When asked if it is appropriate to have the G-7 at the Doral, Murkowski said, "No."
On Friday, a Democratic congressional aide told CNBC that House of Representatives will vote sometime next week on a resolution opposing Trump's decision to select his own property for the summit.
White House acting chief of staff Mick Mulvaney on Thursday revealed that the Doral would be the site of G-7 summit in June.
Mulvaney said the resort was clearly the best choice among a dozen or so sites eyed by a team that evaluated the locations.
He also said that the Doral would charge the foreign entourages and other guests for goods and services "at cost," which he said would eliminate the chance that the president would reap a profit from the summit.
But in a letter Thursday night, three Democratic senators called the Doral pick "another outrageous example of the President using his office funnel money from American taxpayers and foreign sources into his own pockets."
The letter, from Gary Peters of Michigan, Oregon's Ron Wyden, and Sherrod Brown of Ohio, noted that Trump has traveled as president more than 20 times to his Mar-a-Lago resort in Florida, "costing taxpayers millions of dollars with every trip."
The letter also noted that Vice President Mike Pence stayed at Trump's golf resort in Doonbeg, Ireland, during an official visit last month, and that the U.S. Air Force Inspector General is investigating stays by Air Force personnel at Trump's resort in Scotland.
"President Trump's decision to host the 2020 G-7 Summit at his Miami property appears to have been a foregone conclusion," the letter says.
It is addressed to Mulvaney, Treasury Secretary Steven Mnuchin, Secretary of State Mike Pompeo and acting Homeland Security Secretary Kevin McAleenan. Trump announced last week that McAleenan would be resigning.
The Democrats' letter said the "timing and justification" of the decision "has clear national security implications."
The letter said a security plan "is generally required" for such events, but "it remains unknown whether and to what extent any security plan or assessment" has been done to address "potential security concerns.
The senators ask the officials for an assessment of costs for federal, state and local governments, as well as foreign governments from the pick.

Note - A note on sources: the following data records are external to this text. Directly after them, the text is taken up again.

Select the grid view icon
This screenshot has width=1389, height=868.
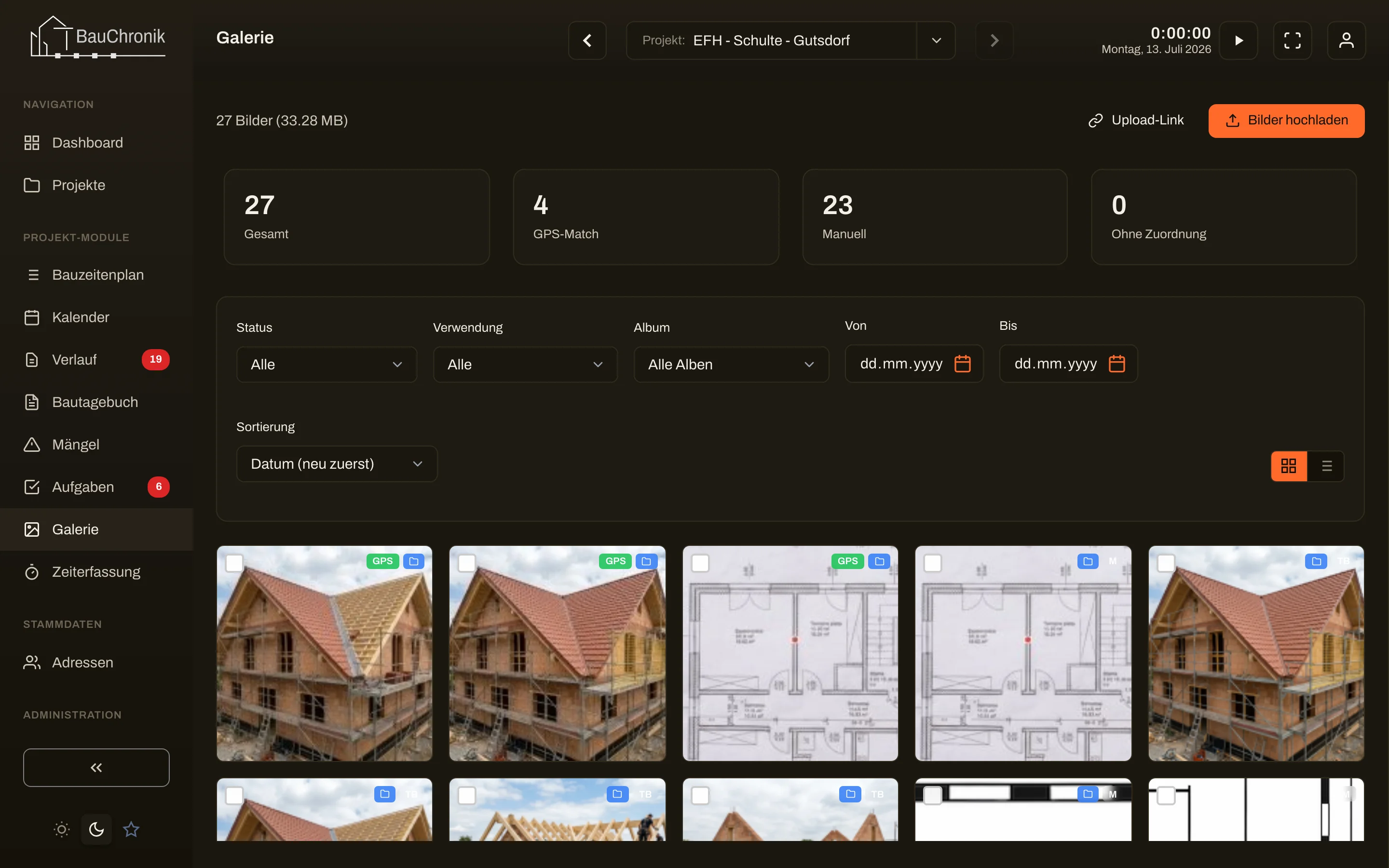(1289, 465)
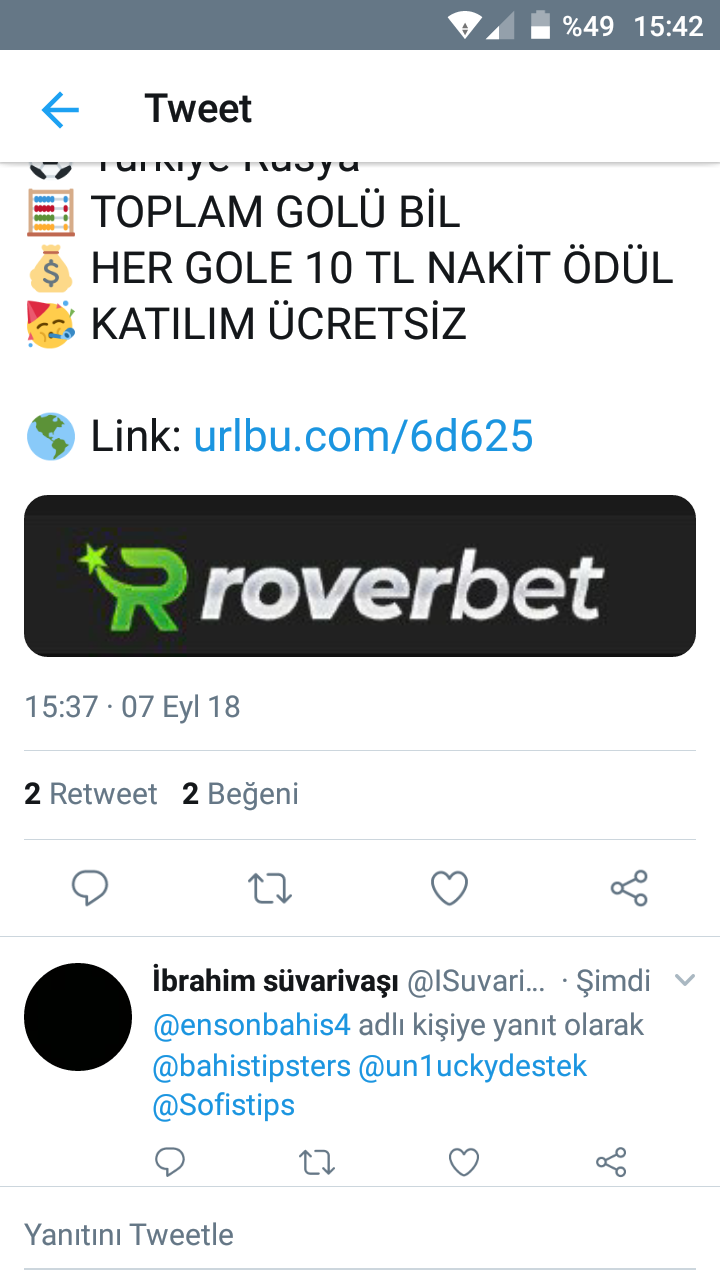
Task: Open options chevron on the reply tweet
Action: [x=685, y=981]
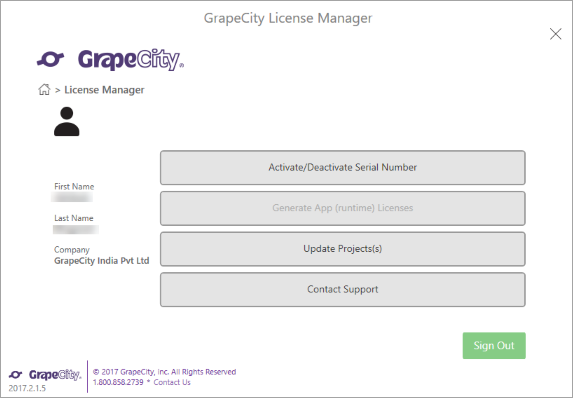Viewport: 573px width, 398px height.
Task: Click the user profile avatar icon
Action: pos(67,122)
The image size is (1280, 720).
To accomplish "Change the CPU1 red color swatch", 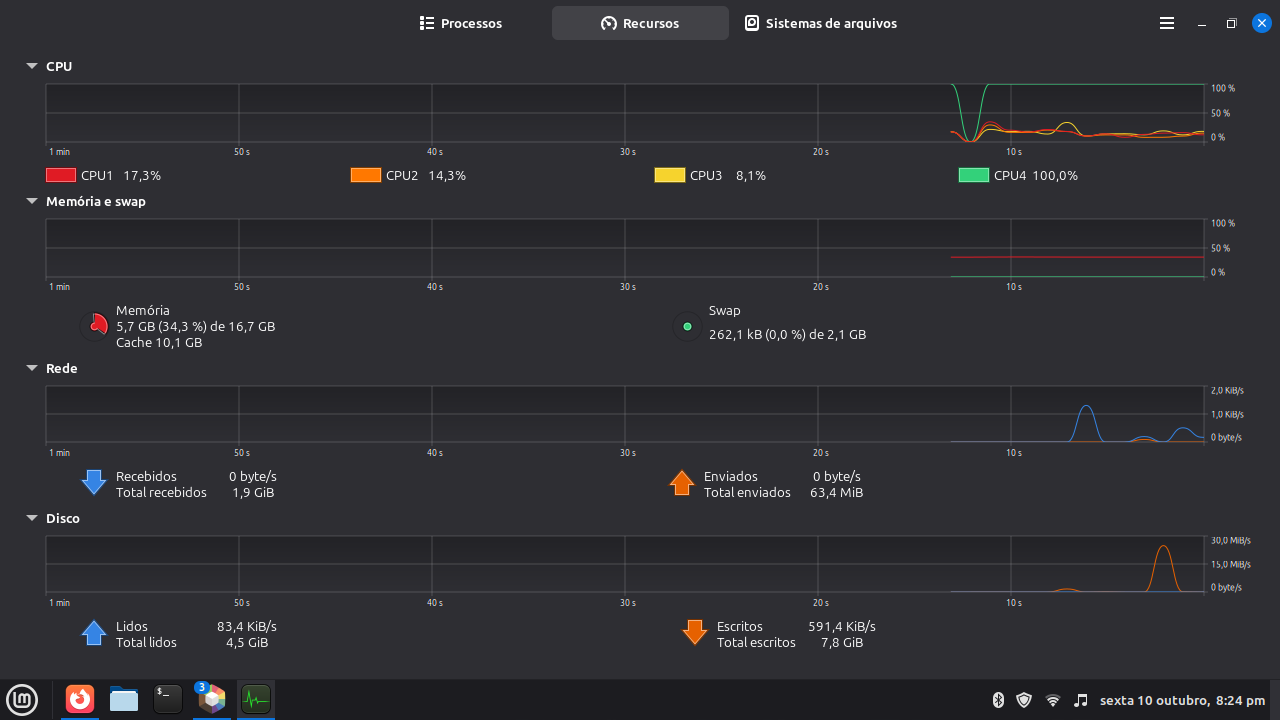I will (x=61, y=175).
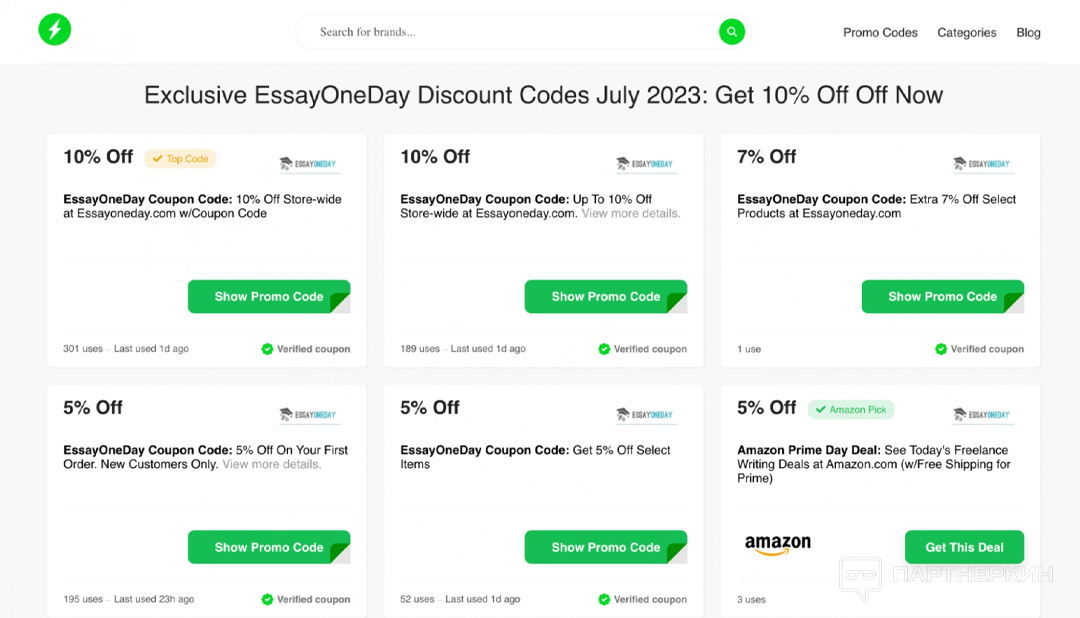The height and width of the screenshot is (618, 1080).
Task: Open the Categories menu
Action: click(966, 32)
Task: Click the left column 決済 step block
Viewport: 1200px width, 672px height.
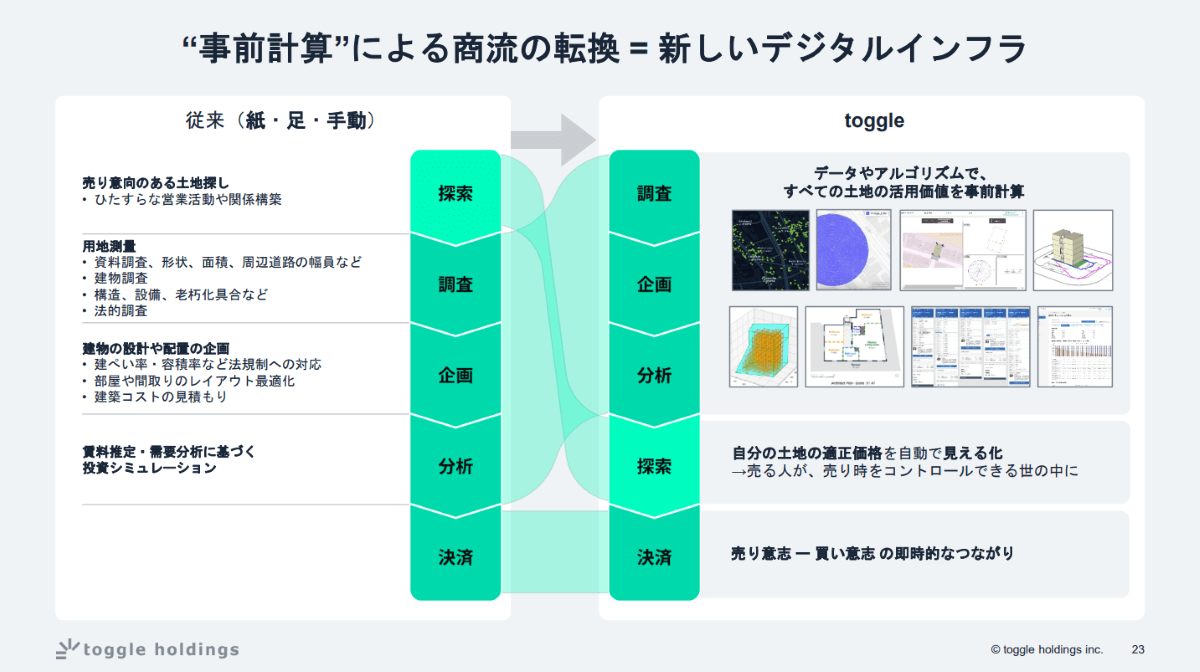Action: click(455, 556)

They also are requesting information about when Trump suggested having the Doral host the G-7, a timeline of the selection process, a list of all U.S. cities and venues considered in the process, the identities of the agencies involved in the selection, and a copy of the contract for the event.
The other items requested include any information about how the Trump Organization determines how to charge the U.S. government "at cost," as opposed to for profit.
The White House had no immediate comment on the letter.